Image for post
Image for post
Image from https://unsplash.com/

Prefect Runs on Prefect

Christopher White
Jan 17, 2019 · 9 min read

Every morning, Marvin runs standup for our team. That’s not unusual for a tech startup, except that Marvin is actually a Prefect workflow.

Update: Part 2 of this post, including all code, is available here.

Standup

At Prefect, we run our standup ceremony asynchronously through Slack, completely managed by our favorite internal bot: Marvin. For those unaware, “standup” is typically a short daily meeting in which a team describes what they worked on the day before and plan to work on today. To enable that, Marvin is responsible for collecting user updates (via a Slack slash command), reminding users who haven’t provided an update to do so, and ultimately posting all of the updates in our #general Slack channel at a certain time. This setup is an important part of our effort to avoid unnecessary formality while still facilitating a culture of transparency.

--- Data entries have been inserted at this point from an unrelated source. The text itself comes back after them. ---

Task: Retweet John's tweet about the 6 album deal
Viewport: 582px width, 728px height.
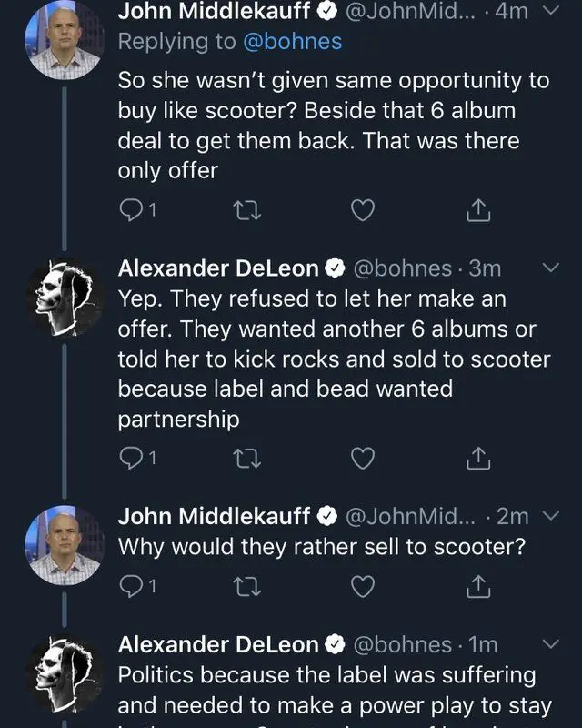Action: [246, 211]
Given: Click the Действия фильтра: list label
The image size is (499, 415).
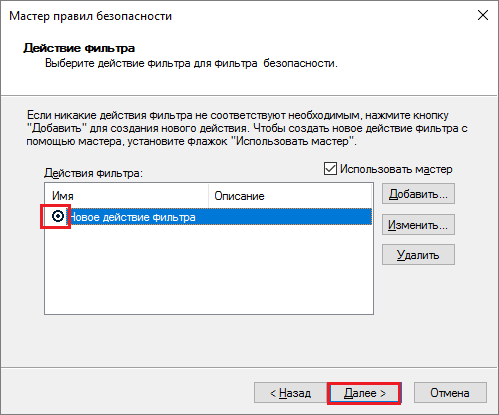Looking at the screenshot, I should click(93, 173).
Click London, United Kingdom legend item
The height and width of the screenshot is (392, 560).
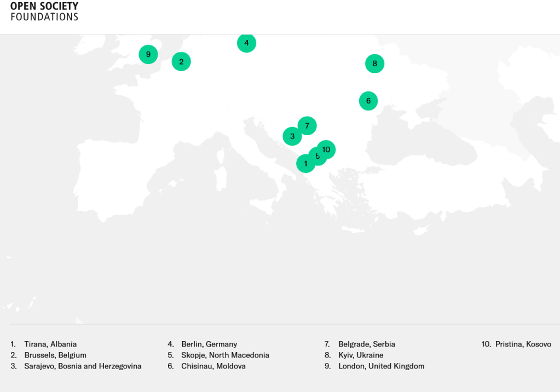pos(381,366)
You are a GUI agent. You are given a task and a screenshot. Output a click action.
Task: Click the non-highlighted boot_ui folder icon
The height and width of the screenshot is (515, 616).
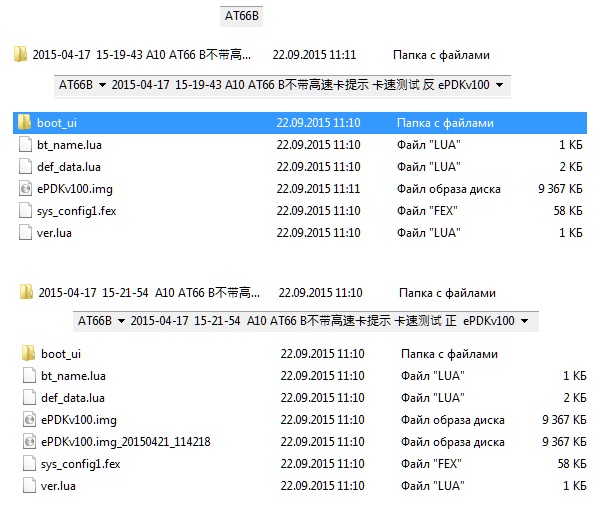coord(29,354)
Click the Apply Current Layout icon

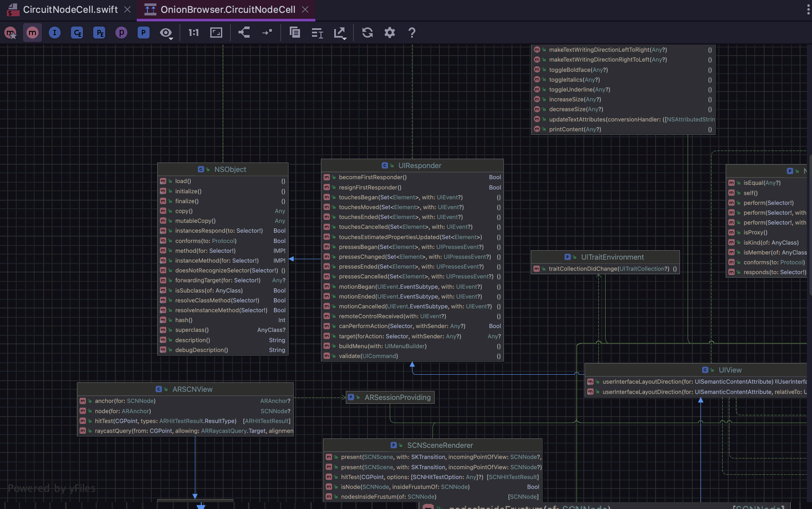[244, 33]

Marvin has become an important member of our team. He began life as a playground for testing out new ideas and infrastructure, as he gave us a low-risk way to familiarize ourselves with novel technologies and also allowed everyone on our team, including non-developers, to contribute on a fun project via opening issues and suggesting new features. He quickly graduated to become a key component of Prefect’s internal processes. Using Marvin for standup was one of our earliest goals, but we had to write a lot of custom code to make that possible: schedulers, web-servers, database interactions, etc.

As the Prefect Cloud platform came online, it became apparent that our standup routine was a perfect match for an advanced Prefect workflow: a regularly-scheduled series of dependent tasks involving conditional logic, parameterized inputs, and dynamic scope (as we add new teammates). We began to view standup as a key internal use case: if it was easy to migrate our existing custom code to Prefect, then we’d have achieved many of our product goals.

Standup is also a great working example for our team because we’re all consumers of it. It provides a rare opportunity for everyone — from engineering to design — to work with data that’s meaningful to them.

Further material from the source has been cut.